Ro Khanna’s ‘New Middle’ Agenda: Rebalancing Capitalism Through State-Led Industrial Policy and Labor-Centric Tech Regulation
Original framing: “Ro Khanna | Exploring the new middle” — The Hindu
The original framing omits the historical parallels to mid-century industrial policy in the U.S. and Europe, where state-led development and labor protections created broad-based prosperity but were later dismantled under neoliberal reforms. It also ignores the role of racial capitalism in shaping deindustrialization, particularly the outsourcing of manufacturing jobs from the U.S. to the Global South, which disproportionately affected Black and Latino workers. Indigenous and Global South perspectives on state-led development—such as the developmental state models in South Korea, India, or Rwanda—are also absent, despite their relevance to Khanna’s proposals.
Medium structural omission detected in mainstream coverage.

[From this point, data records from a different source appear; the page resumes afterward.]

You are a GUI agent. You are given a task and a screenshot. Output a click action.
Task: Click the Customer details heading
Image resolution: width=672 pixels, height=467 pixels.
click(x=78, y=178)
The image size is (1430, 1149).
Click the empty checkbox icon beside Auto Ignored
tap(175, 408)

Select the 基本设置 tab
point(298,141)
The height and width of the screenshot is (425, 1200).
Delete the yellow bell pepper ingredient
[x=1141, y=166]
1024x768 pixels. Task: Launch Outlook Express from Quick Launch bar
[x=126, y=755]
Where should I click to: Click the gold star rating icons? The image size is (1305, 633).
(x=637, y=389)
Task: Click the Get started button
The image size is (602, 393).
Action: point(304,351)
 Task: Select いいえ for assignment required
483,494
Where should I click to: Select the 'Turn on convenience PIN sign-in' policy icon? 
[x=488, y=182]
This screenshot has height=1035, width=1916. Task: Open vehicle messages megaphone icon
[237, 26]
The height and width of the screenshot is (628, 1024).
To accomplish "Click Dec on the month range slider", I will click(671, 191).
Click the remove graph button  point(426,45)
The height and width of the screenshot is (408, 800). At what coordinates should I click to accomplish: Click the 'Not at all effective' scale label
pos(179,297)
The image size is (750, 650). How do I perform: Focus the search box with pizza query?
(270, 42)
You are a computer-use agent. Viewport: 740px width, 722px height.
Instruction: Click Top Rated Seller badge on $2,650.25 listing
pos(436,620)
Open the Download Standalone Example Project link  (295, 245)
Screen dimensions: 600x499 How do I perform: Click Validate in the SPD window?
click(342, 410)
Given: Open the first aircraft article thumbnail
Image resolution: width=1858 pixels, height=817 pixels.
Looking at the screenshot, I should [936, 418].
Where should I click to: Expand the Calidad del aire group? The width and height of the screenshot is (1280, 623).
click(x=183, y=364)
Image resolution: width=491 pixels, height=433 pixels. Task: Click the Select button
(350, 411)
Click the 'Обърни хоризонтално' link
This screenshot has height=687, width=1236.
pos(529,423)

The narrative is produced by liberal-leaning Indian and Western media outlets, which frame Khanna’s politics as a pragmatic ‘third way’ rather than a critique of neoliberalism’s failures. It serves the interests of Democratic Party factions seeking to reconcile progressive base demands with corporate-friendly narratives, while obscuring the structural power of Silicon Valley and Wall Street in shaping policy. The framing also privileges American exceptionalism, ignoring how similar ‘middle’ syntheses in Europe and Asia have been co-opted by nationalist or authoritarian forces.
Khanna’s agenda echoes mid-20th century industrial policy in the U.S., where the New Deal and post-WWII Keynesianism combined state investment with labor protections to create a broad middle class. However, this model was later dismantled under neoliberal reforms in the 1970s–80s, which prioritized deregulation, financialization, and globalization—trends that Khanna now seeks to reverse. The historical parallel to East Asian developmental states, where state-directed credit and industrial policy drove rapid industrialization, is also underappreciated in mainstream coverage.
Ro Khanna’s ‘new middle’ agenda is a symptom of a deeper structural crisis: the collapse of the post-war social contract under neoliberalism, which prioritized financialization and globalization at the expense of regional economies and labor power.